Cap art a South Redondo sensation

Special-education P.E. teacher Carol Shreiner with the art she’s been making out of plastic bottle caps. Photo by Kevin Cody

Special-education P.E. teacher Carol Shreiner with the art she’s been making out of plastic bottle caps. Photo by Kevin Cody

by Rachel Reeves

When the coronavirus became a pandemic, two seemingly unrelated things happened for Redondo Beach resident Carol Shreiner. Her news feeds began to fill up with anxious, negative commentary, and her kitchen began to fill up with bags of donated bottle caps.

Her solution to the first problem came in a moment of inspiration. The plan was simple: she’d draw on the sidewalks and streets. Maybe chalk art would make someone smile.

“I just wanted to find a simple way to put some positivity out there without being preachy, you know?” said Shreiner, who teaches adapted physical education to disabled students in nine Torrance schools. She began drawing with chalk on the sidewalks and parking spaces in front of her house. She’d always been crafty, into scrapbooking and hand-making cards, but never had she considered herself an artist.

_EXCERPTED RECORDS_.

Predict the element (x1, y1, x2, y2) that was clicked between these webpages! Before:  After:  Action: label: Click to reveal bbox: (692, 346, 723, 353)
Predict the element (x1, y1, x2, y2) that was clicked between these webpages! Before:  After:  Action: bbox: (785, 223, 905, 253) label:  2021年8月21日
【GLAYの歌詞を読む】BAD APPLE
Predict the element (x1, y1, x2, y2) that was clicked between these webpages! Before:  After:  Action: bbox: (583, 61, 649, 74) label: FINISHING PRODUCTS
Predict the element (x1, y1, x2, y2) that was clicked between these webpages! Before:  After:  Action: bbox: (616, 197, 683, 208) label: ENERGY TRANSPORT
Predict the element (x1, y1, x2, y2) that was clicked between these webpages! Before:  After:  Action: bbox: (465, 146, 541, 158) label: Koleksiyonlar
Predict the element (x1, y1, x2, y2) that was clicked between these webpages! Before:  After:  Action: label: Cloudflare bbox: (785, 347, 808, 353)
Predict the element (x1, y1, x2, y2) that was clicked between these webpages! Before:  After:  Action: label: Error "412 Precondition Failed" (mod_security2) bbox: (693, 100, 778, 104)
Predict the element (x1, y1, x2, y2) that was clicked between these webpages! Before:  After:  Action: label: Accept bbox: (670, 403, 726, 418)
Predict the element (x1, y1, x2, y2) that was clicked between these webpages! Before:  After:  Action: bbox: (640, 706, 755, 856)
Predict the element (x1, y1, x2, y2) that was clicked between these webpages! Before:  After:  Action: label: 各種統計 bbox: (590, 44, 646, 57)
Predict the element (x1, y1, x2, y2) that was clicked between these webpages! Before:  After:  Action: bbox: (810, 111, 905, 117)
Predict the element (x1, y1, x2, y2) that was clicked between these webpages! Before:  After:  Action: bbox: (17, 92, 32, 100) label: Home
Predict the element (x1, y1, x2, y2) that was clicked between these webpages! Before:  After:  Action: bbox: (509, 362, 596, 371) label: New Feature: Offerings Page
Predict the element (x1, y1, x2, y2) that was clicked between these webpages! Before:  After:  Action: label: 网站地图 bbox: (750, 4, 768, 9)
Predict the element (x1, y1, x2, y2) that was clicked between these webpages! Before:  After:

_TO DO_.
List every art or craft activity that the cap art article connects to Carol Shreiner. The listing is not needed for what comes next.

_WRITTEN RESPONSE_.
- Making art out of plastic bottle caps
- Drawing with chalk on sidewalks and parking spaces
- Scrapbooking
- Hand-making cards